Latter-day Saints and White Christian Nationalism
In the first installment of a two-part essay, Harvard Divinity School student Kyle Belanger offers a brief history of the intersection of Mormonism and right-wing politics

To my Catholic friends . . . think about Amy Coney Barrett and think about the Little Sisters of the Poor. To my Protestant and evangelical friends, we have to remember that it is by the grace of our Lord and Savior Jesus Christ that we’ve had four years of prosperity and peace. To my Mormon friends, my Latter-day Saint friends, think of him as Captain Moroni: he seeks not power but to pull it down; he seeks not the praise of the world or the fake news, but he seeks the wellbeing and the peace of the American people.
Senator Mike Lee (R-Utah)1
Mormonism and the Christian Right
While speaking before a rally for Trump supporters in Arizona during the 2020 election, Mike Lee ignited a firestorm among many Latter-day Saints for comparing Donald Trump to the Book of Mormon figure Captain Moroni. Senator Lee’s comments suggested that Trump’s tumultuous political career was analogous to Captain Moroni’s campaign against monarchy.
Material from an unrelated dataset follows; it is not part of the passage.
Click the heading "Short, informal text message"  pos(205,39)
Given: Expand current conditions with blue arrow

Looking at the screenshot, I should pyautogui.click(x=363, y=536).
Lee’s analogical political theology has roots in some Mormons’ habit of buttressing right-wing politics with motifs and examples drawn from their own scripture and history.
In his appeal to evangelical, Catholic, and Latter-day Saint voters, Senator Lee invoked a long history dating back to the 1970s, when conservative Christian activists such as singer Anita Bryant and televangelists Jerry Falwell and Pat Robertson worked tirelessly to unite so-called “values voters” under a growing coalition that would eventually be called “the Christian Right.” Against the liberalizing tides of mainline theological ecumenism, American Catholics, Evangelicals, and Mormons built a utilitarian political ecumenism to resist the cultural and political impact of secularism and the sexual revolution.2 Despite enduring confessional differences, the core groups of the Christian right sought national moral renewal through political action that transformed the priorities and core constituencies of the Republican Party.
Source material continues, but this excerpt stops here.